Страсти по Густаво Флоресу
Роза прекрасно ориентировалась в пространстве и подарочных упаковках. Своему милому другу Густаво Флоресу она подарила нежно обернутый легкой тканью воздушного цвета предмет. К обволакивающей его ленте была приколота открытка с надписью: «Милому Густаво от Розы на много-премного лет…» (а на открытке – море).
Густаво проснулся от стука в дверь в своем гостиничном номере в Гранаде. Он только крикнул что-то невразумительное в сторону двери, явно давая понять горничной, или кому бы то ни было, насколько некстати он был разбужен тем горьким от опрокинутой накануне кавалькады бокалов абсента утром.
Густаво открыл дверь. На полу перед ней лежал подарок Розы.
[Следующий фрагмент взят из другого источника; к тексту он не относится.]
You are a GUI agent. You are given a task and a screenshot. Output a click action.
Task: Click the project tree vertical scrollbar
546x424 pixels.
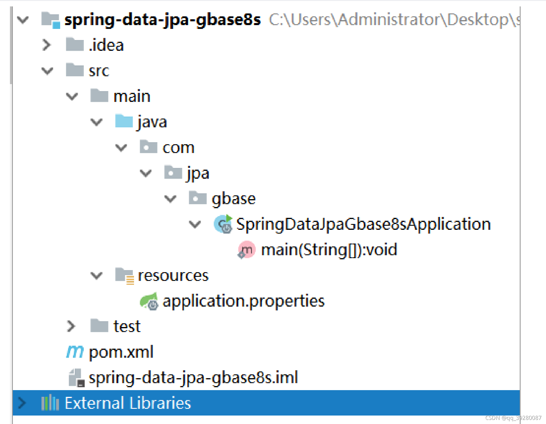point(11,45)
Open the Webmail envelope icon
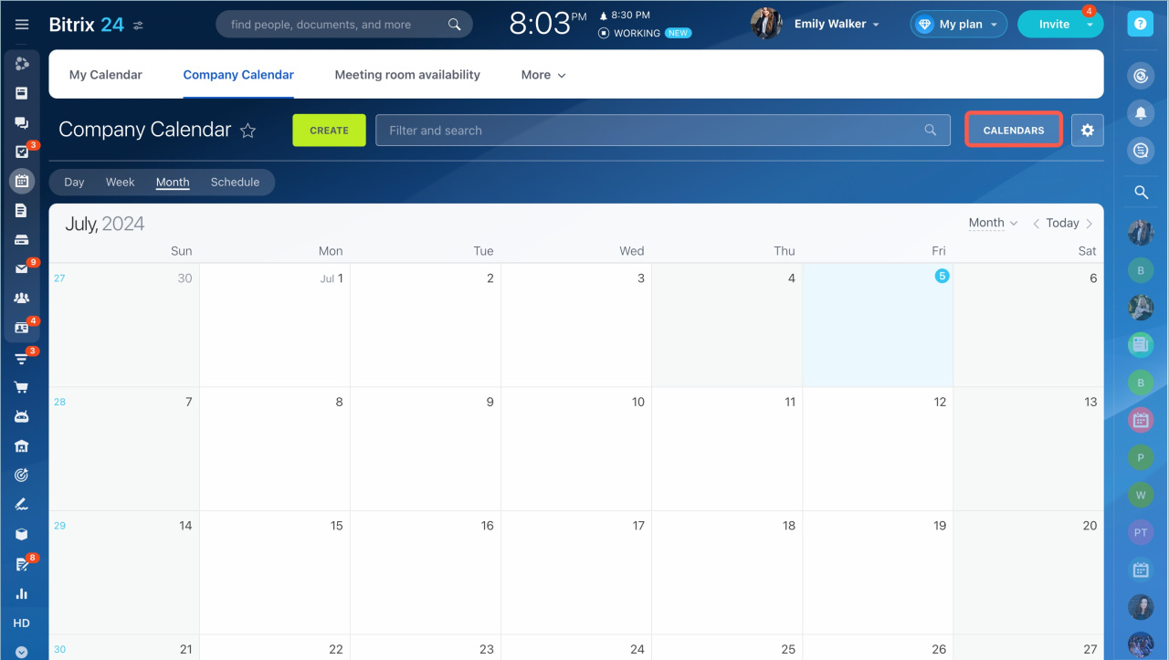The image size is (1169, 660). pyautogui.click(x=22, y=268)
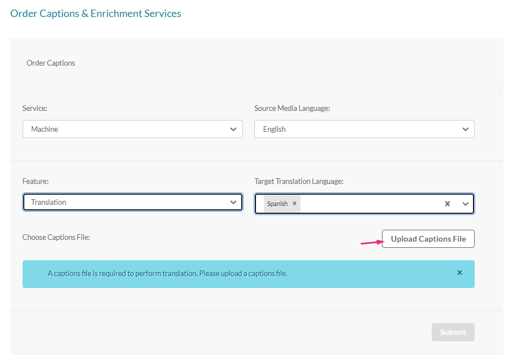The width and height of the screenshot is (508, 361).
Task: Click the Order Captions & Enrichment Services title
Action: coord(96,13)
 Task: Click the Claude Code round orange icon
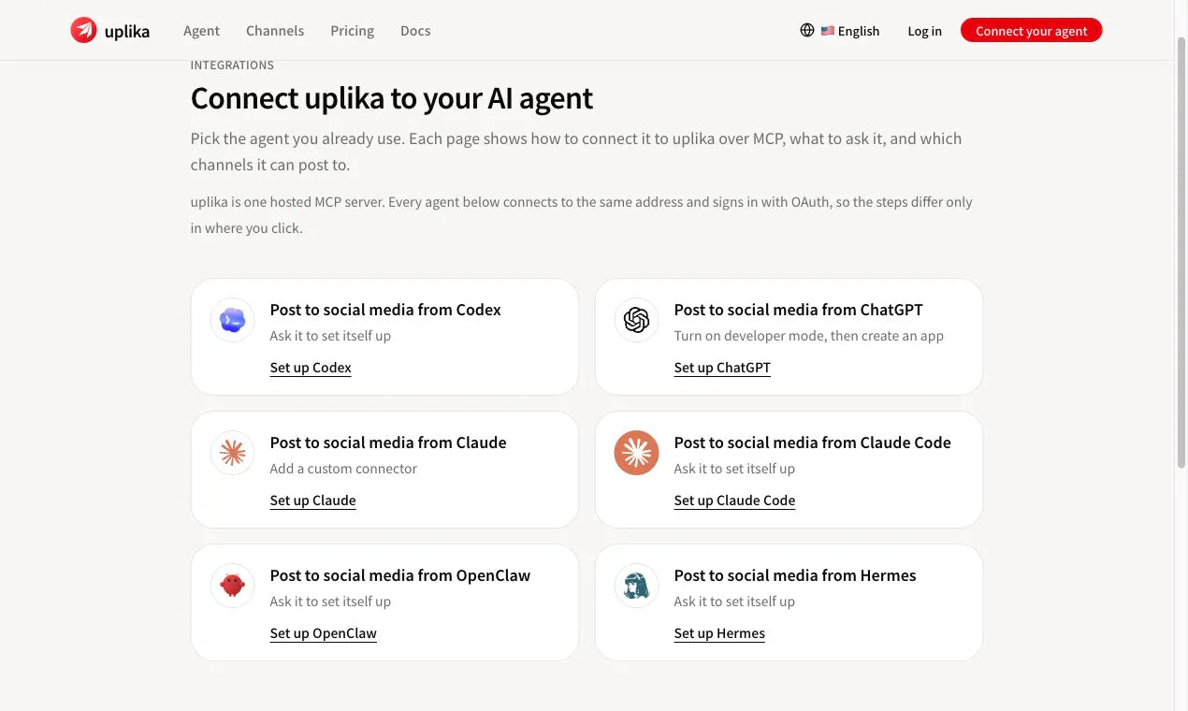pyautogui.click(x=636, y=453)
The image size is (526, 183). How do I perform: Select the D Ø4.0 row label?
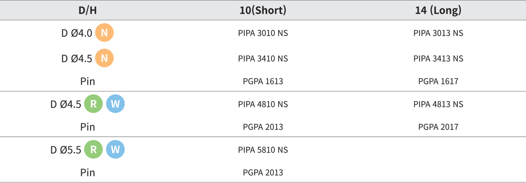click(x=76, y=33)
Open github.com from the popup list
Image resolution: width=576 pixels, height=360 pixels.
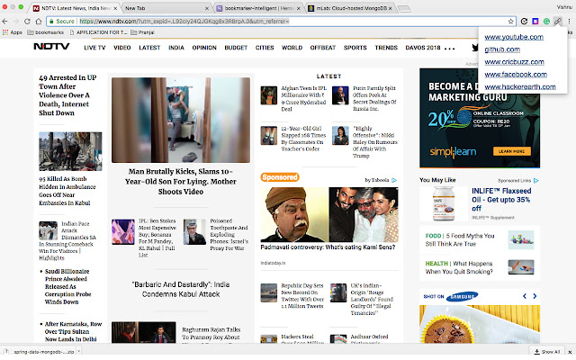coord(502,50)
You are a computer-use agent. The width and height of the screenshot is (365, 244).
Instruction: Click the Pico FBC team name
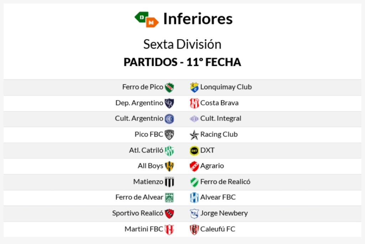[x=149, y=134]
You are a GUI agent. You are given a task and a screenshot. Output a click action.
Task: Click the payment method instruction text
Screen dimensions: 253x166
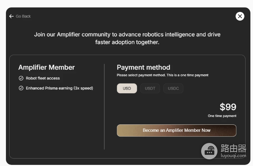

Он поднял его, закрыл дверь и взглядом, похожим на разрушающееся мироздание, прочитал: «Милому Густаво от Розы на много-премного лет…», и повернув открытку морем к себе, отчаянно сжал зубы, как будто они были в состоянии сдержать поток океана слез. Густаво бросился в ванную комнату, и изрыгнул из себя грусть, обессиленно сполз к ободку ванны и застыл с повисшими над подбородком липкими нитями слюны. Так он провел полдня. Он открывал воду и трогал ее. Вставал, раздевался, погружался в едва теплую купель гостиничного номера. Сквозь витраж окна пробивался луч благостного солнца. В итоге Густаво вспомнил, о чем он писал в своем рассказе «Отпуск», и решил уверенно, что у него еще есть шанс. Освеженный душем и одухотворенный надеждой, которую внушил он себе сам, Густаво вышел из ванной комнаты и, осмотревшись, заметил забытый на постели сверток, обернутый тканью легче ветра, и дернул за ленточку, обвивавшую некий предмет. Аккуратно избавив предмет от ткани, Густаво с нескрываемым любопытством принялся рассматривать, казалось бы, обыкновенную книгу. Однако, сам автор подарка уже внушал таинственное желание открыть ее и безоговорочно отдаться ее содержанию… Едва открыв ее, Густаво был потревожен очередным стуком в дверь. Помимо настойчивого громыханья с той стороны, Густаво услышал крайне волнительное, как приговор звучащее и ничего приятного не сулящее предупреждение: «Откройте, полиция!..»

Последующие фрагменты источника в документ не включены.